上述方法仅仅是得到了自动化配置的类名数组,下一步spring递归调用:
Collection<SourceClass> importSourceClasses = asSourceClasses(importClassNames);
processImports(configClass, currentSourceClass, importSourceClasses, false);
接下来我们先看第三种情况(第二种情况会在spring扩展时说明)
else {
// Candidate class not an ImportSelector or ImportBeanDefinitionRegistrar ->
// process it as an @Configuration class
this.importStack.registerImport(urrentSourceClass.getMetadata(),candidate.getMetadata().getClassName());
processConfigurationClass(candidate.asConfigClass(configClass));
}
又回到了processConfigurationClass方法,这里就开始了自动化配置的解析的过程了,接着processConfigurationClass 方法,解析完@Import之后,接下来就是解析@ImportResource,@Bean 等以及解析完后bean的注册相对比较简单,本文就不详细分析了。

**所给数据:**

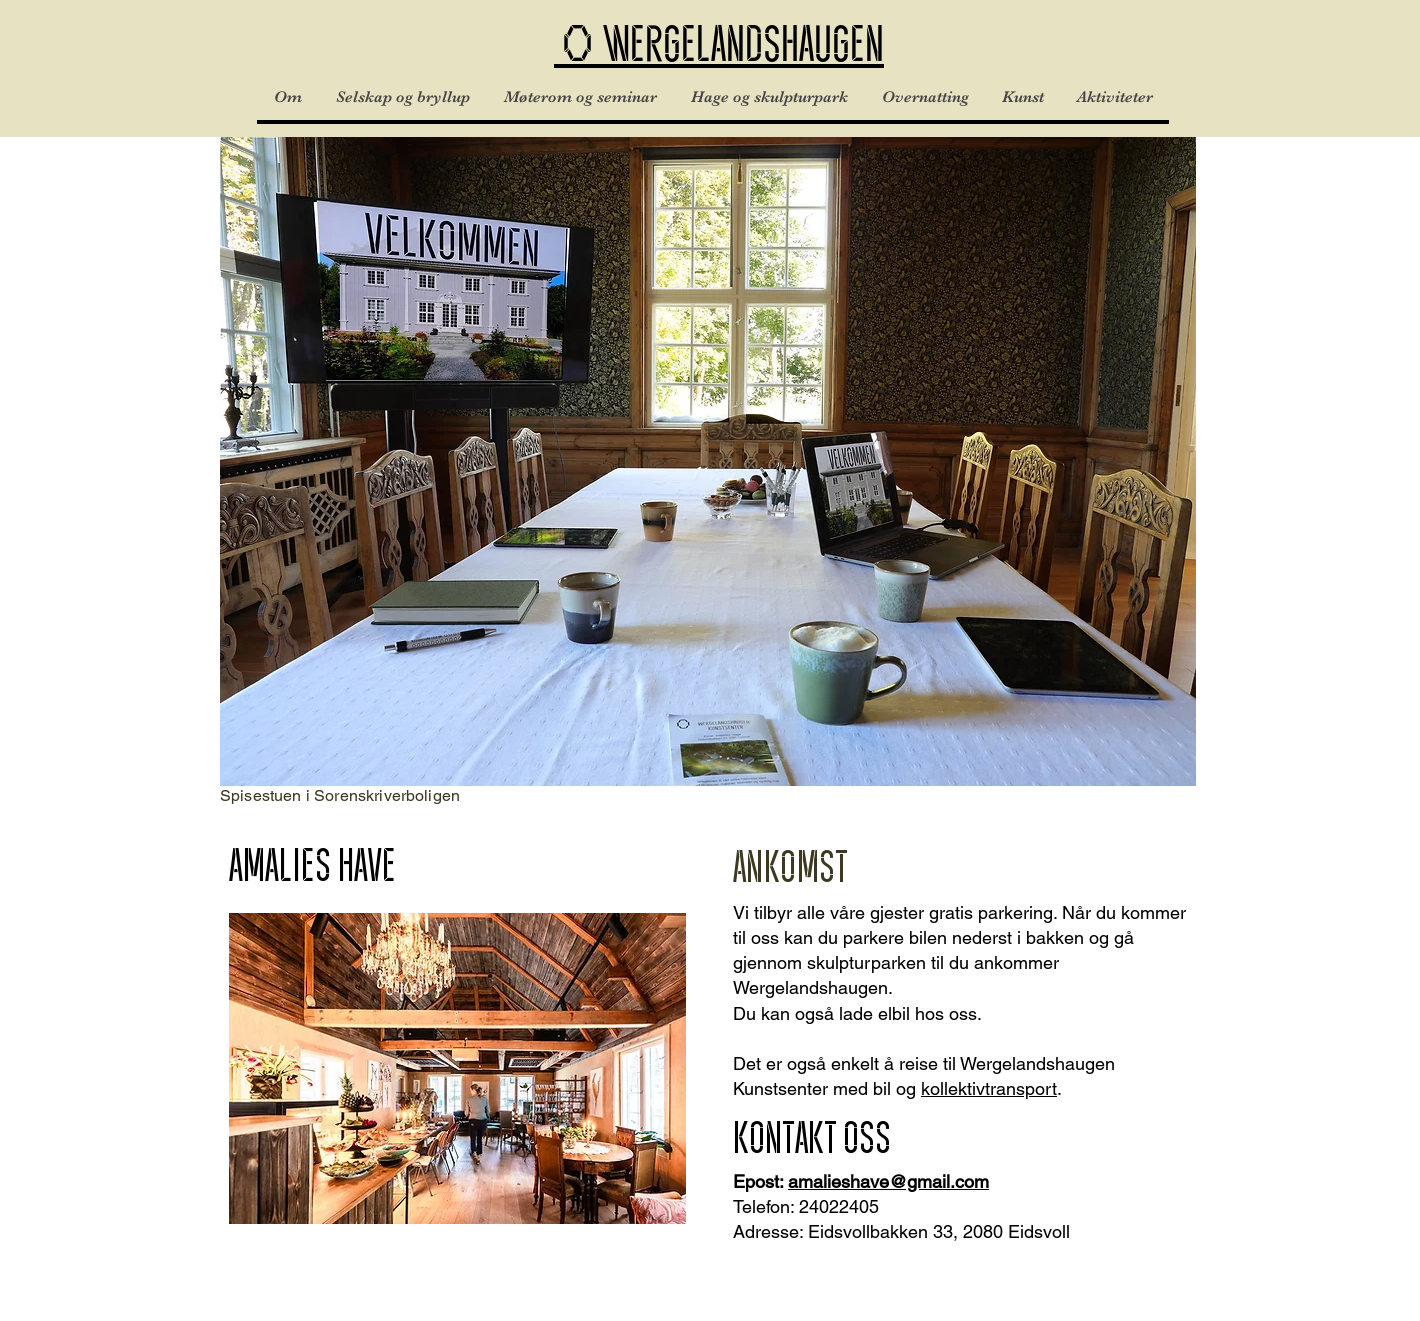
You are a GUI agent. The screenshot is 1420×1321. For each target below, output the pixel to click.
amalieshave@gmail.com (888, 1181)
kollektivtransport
...
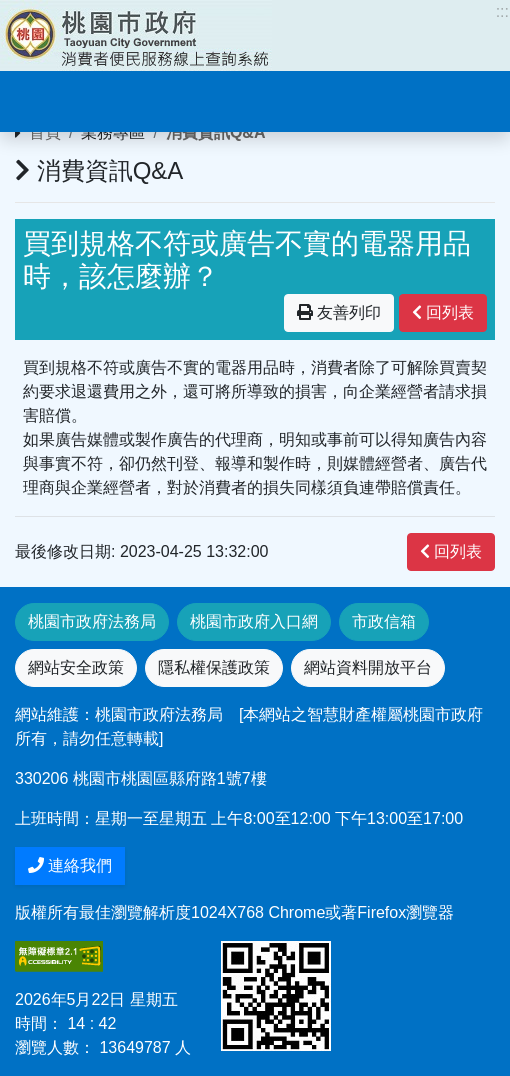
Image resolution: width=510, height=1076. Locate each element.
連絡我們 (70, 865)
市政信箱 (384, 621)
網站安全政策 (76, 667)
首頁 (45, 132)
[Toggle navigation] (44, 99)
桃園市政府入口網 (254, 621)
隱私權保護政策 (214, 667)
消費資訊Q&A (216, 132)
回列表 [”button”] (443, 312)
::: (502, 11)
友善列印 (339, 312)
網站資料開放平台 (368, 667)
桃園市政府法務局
* * *
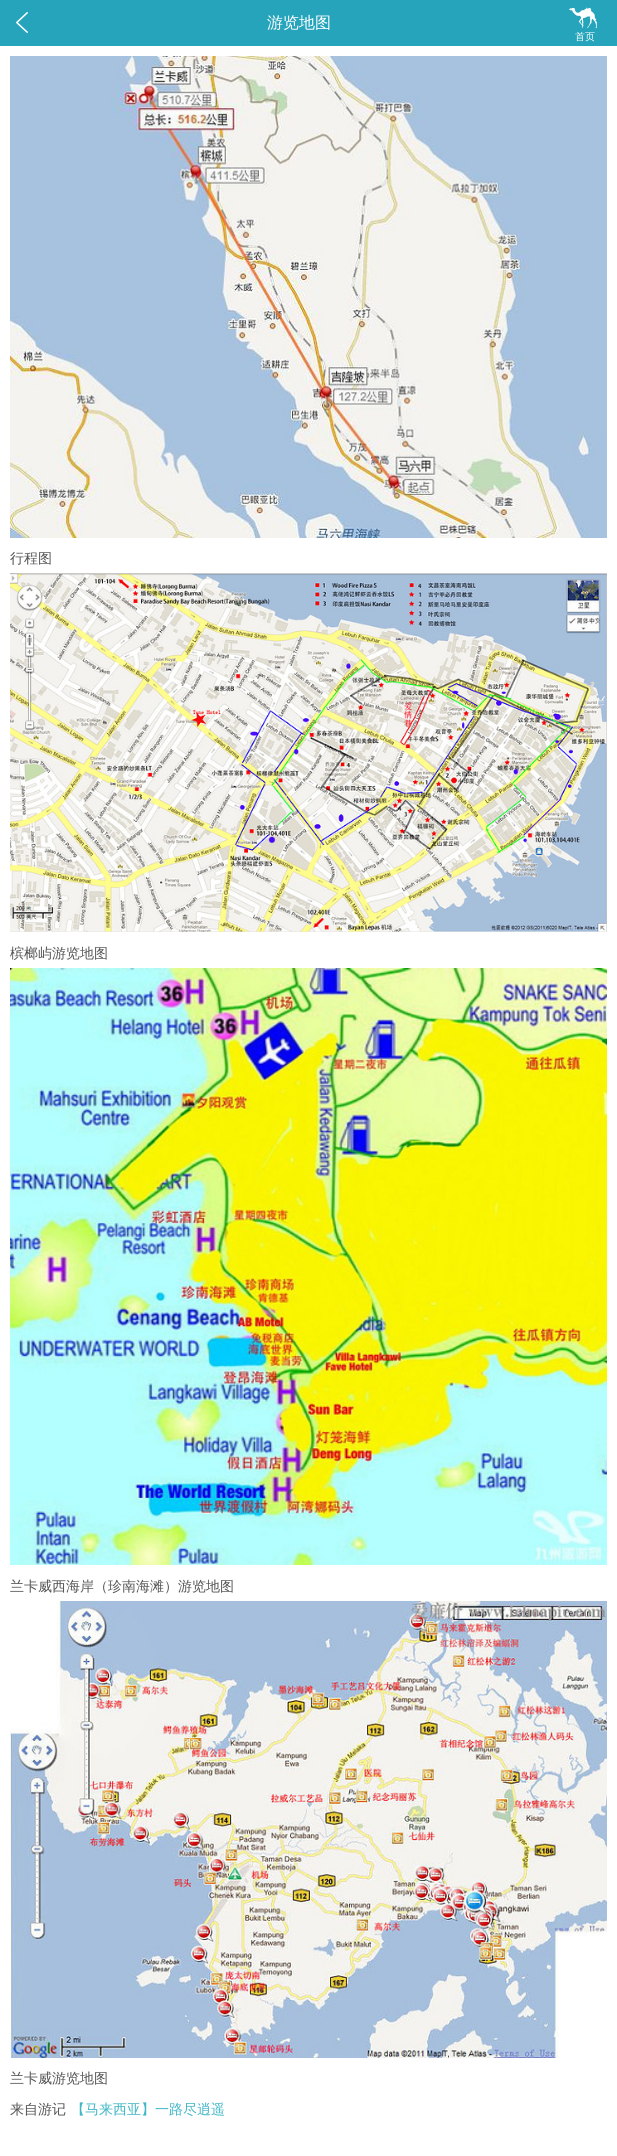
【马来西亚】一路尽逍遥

**书面练习 1:**
请在数据行中，把从含有“首頁 (45, 132)”的那一行起，到含有“網站資料開放平台 (368, 667)”的那一行为止的各行原样重写一遍，首尾两行都包括在内。
**书面练习 2:**
请接着那段讲解Spring自动化配置解析过程的原文段落往下续写，从它的最后一句之后开始。

**参考答案 1:**
首頁 (45, 132)
[Toggle navigation] (44, 99)
桃園市政府入口網 (254, 621)
隱私權保護政策 (214, 667)
消費資訊Q&A (216, 132)
回列表 [”button”] (443, 312)
::: (502, 11)
友善列印 (339, 312)
網站資料開放平台 (368, 667)

**参考答案 2:**
总结
SpringBoot 的自动化配置过程绝大部分都是基于Spring注解配置完成的,只是再其基础上通过@Enable系列注解和spring.factories把自动化配置类加入解析。
整体回顾一下扫描注册的过程:
1:通过refresh() 方法 调用了 BeanDefinitionRegistryPostProcessor 扩展,这里是ConfigurationClassPostProcessor,通过掉用parse 方法, 从入口类开始,通过@ComponentScan注解扫描我们自己的配置类(调用processConfigurationClass解析)和spring组件;
2:处理@Import注解 ,通过入口类上@ EnableAutoConfiguration注解开始调用AutoConfigurationImportSelector 的selectImports方法拿到处理后的自动化配置数组并调用processConfigurationClass解析
3:解析@ImportResource 和@Bean等注解
4:注册到BeanFatory。